## WHAT NEEDS TO BE DONE
In the records below, find the line with "Screen dimensions: 1568x723" and repeat it and every line after it, exactly, without any pictures.

## Stored data
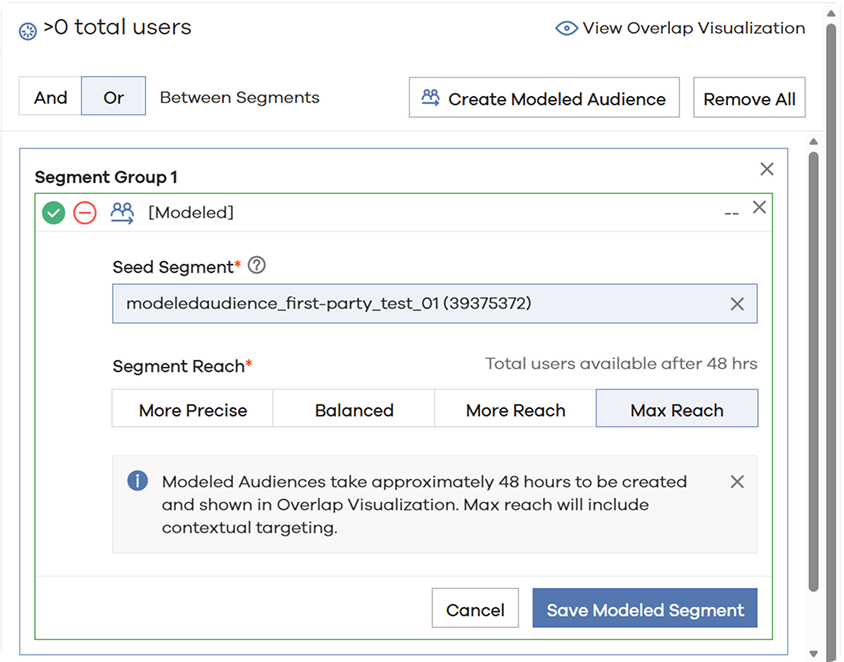The height and width of the screenshot is (662, 844).
Task: Dismiss the 48-hour info banner
Action: coord(737,481)
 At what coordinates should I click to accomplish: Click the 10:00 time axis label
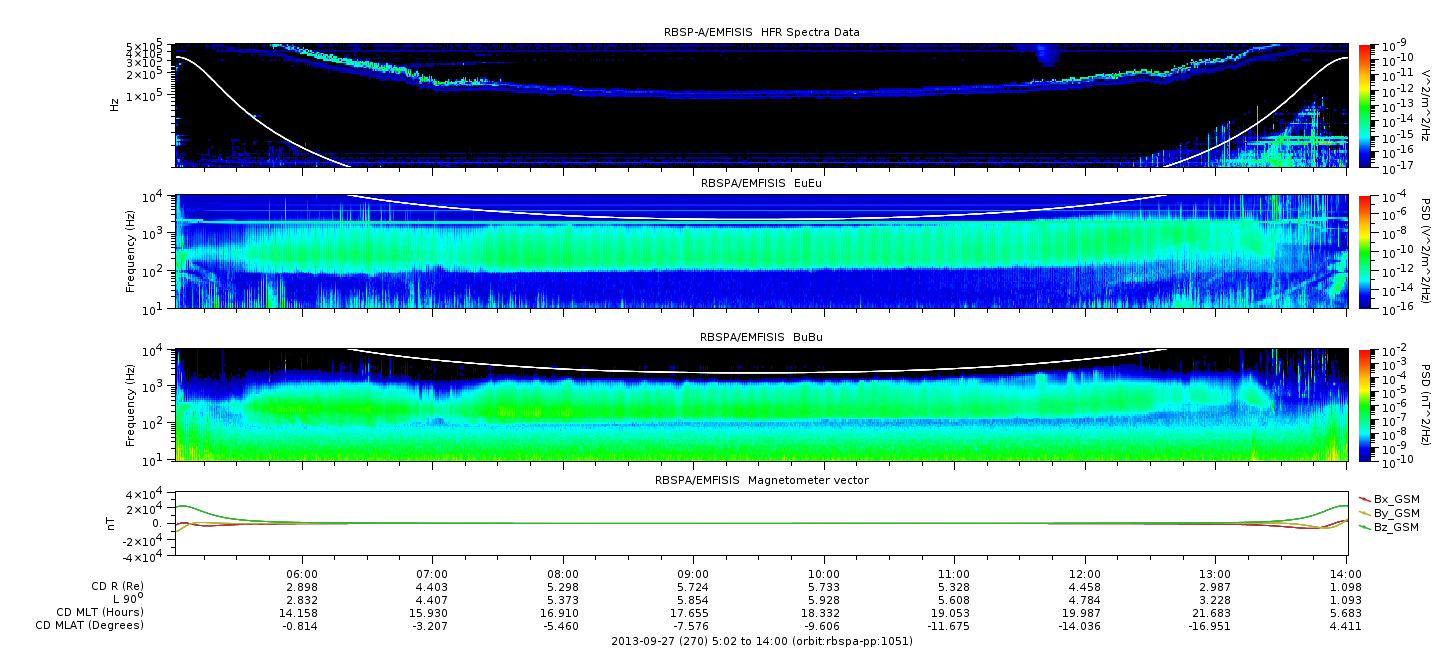pyautogui.click(x=823, y=575)
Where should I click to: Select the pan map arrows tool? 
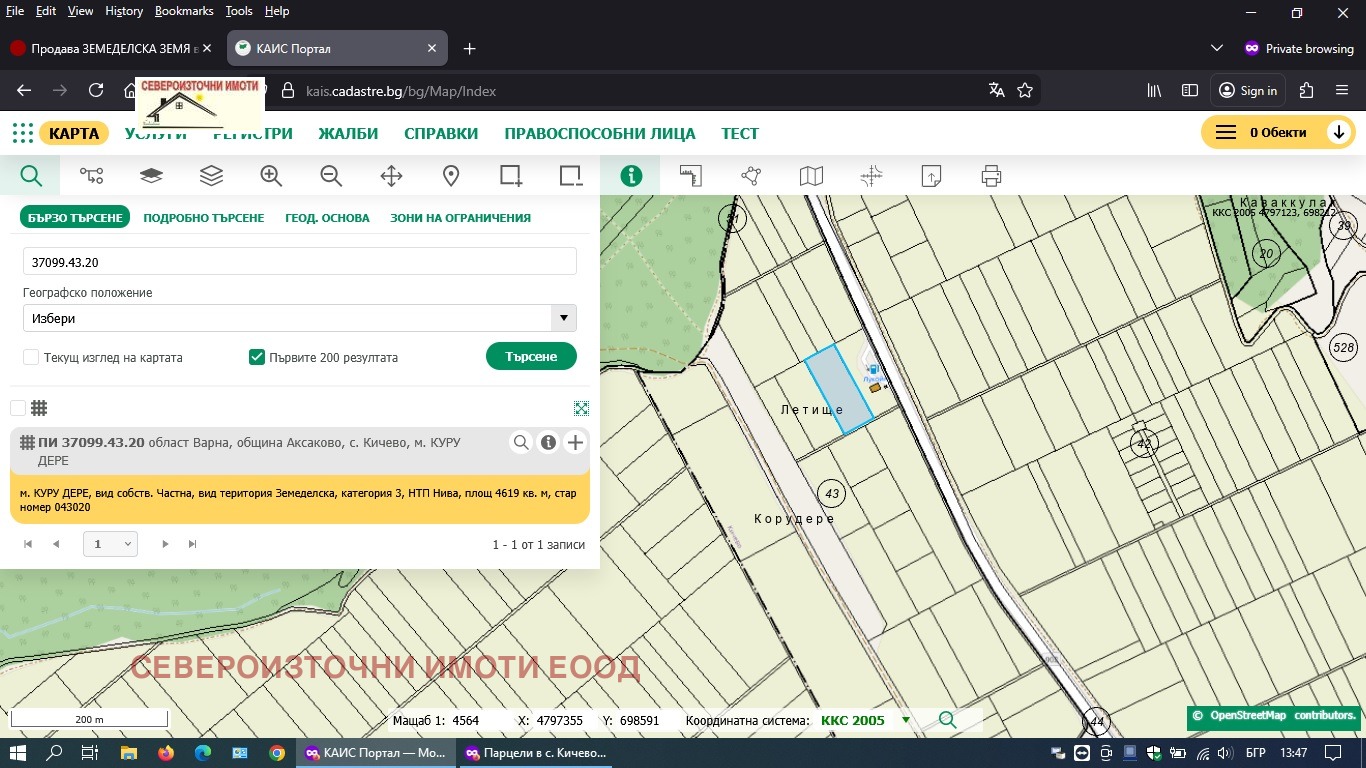click(x=391, y=176)
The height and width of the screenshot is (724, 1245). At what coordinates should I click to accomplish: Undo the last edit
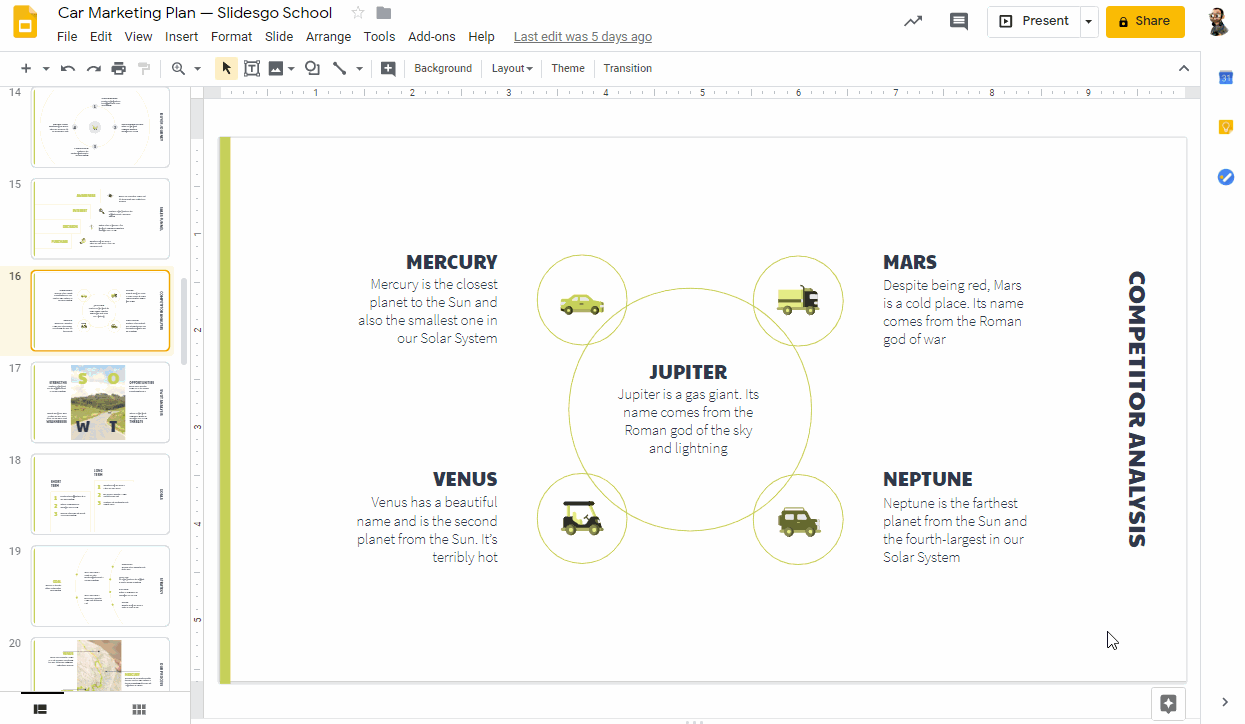click(x=68, y=68)

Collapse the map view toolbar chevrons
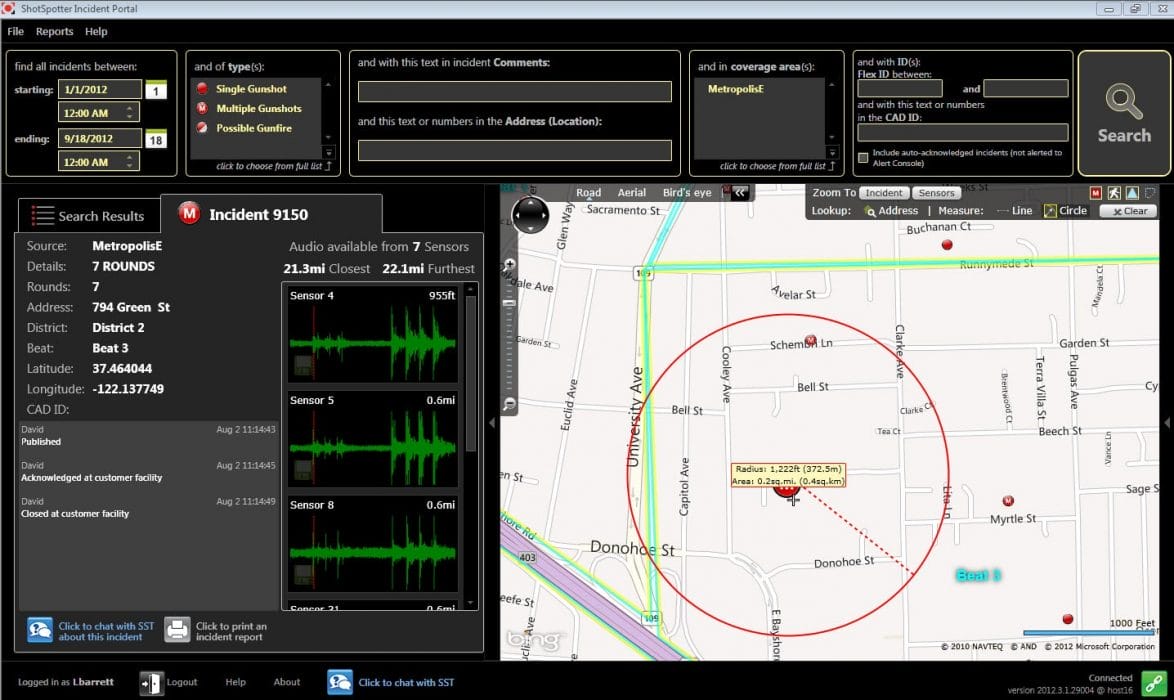740,193
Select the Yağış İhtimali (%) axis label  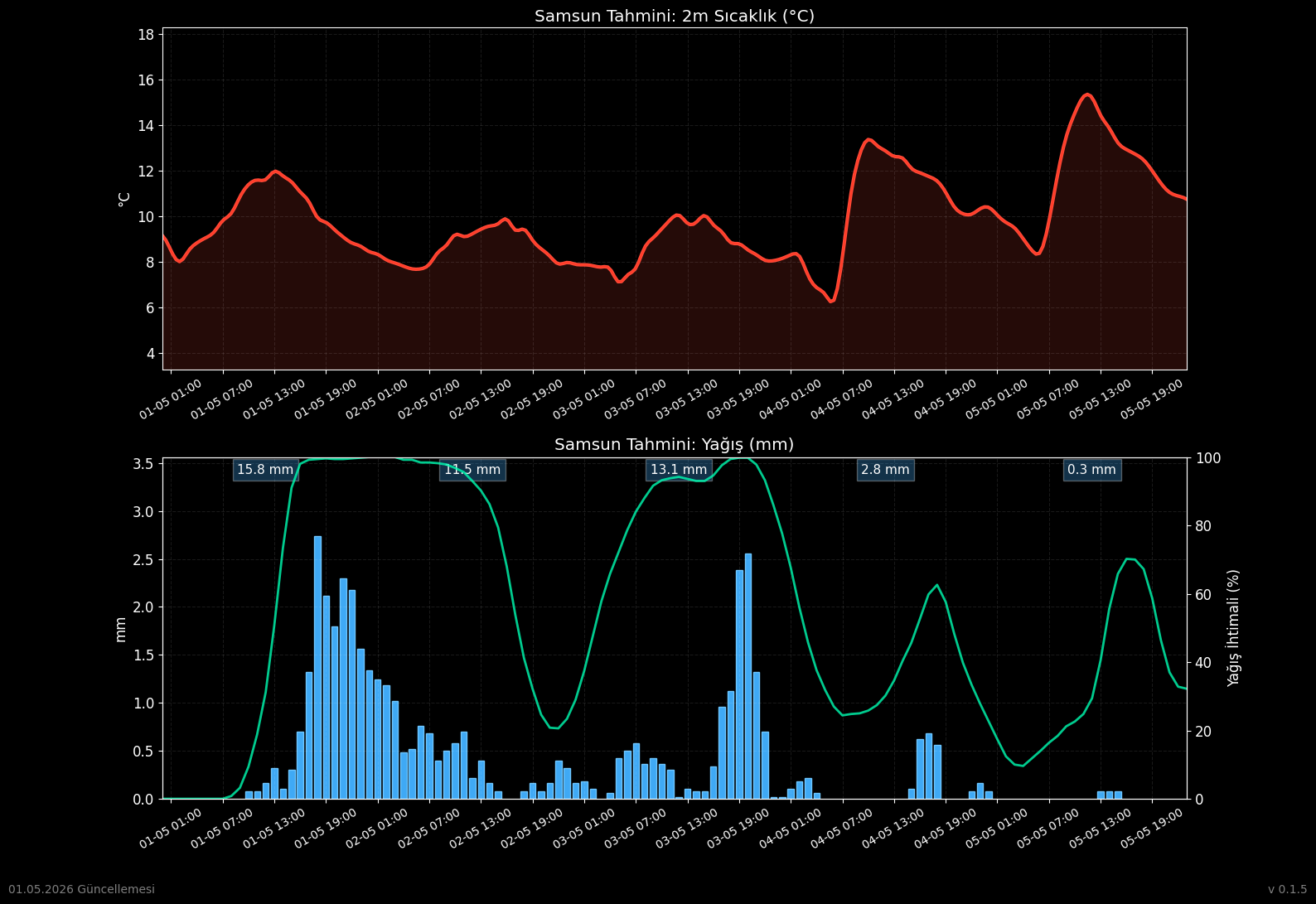tap(1234, 628)
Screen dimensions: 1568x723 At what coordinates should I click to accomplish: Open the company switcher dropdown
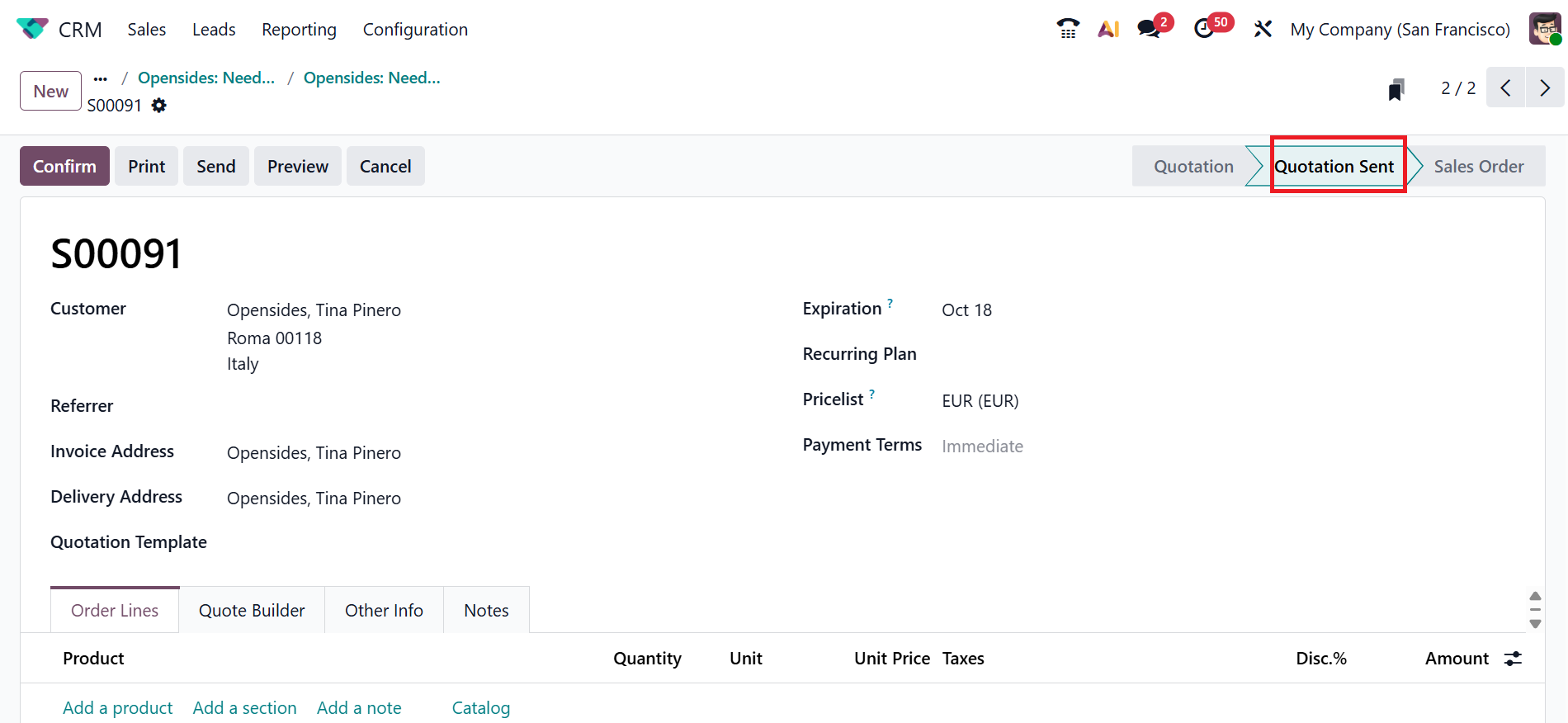coord(1400,30)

## ANSWER TO THIS PROBLEM
Screen dimensions: 1568x723 At what coordinates should I click to accomplish: Open the company switcher dropdown
coord(1400,30)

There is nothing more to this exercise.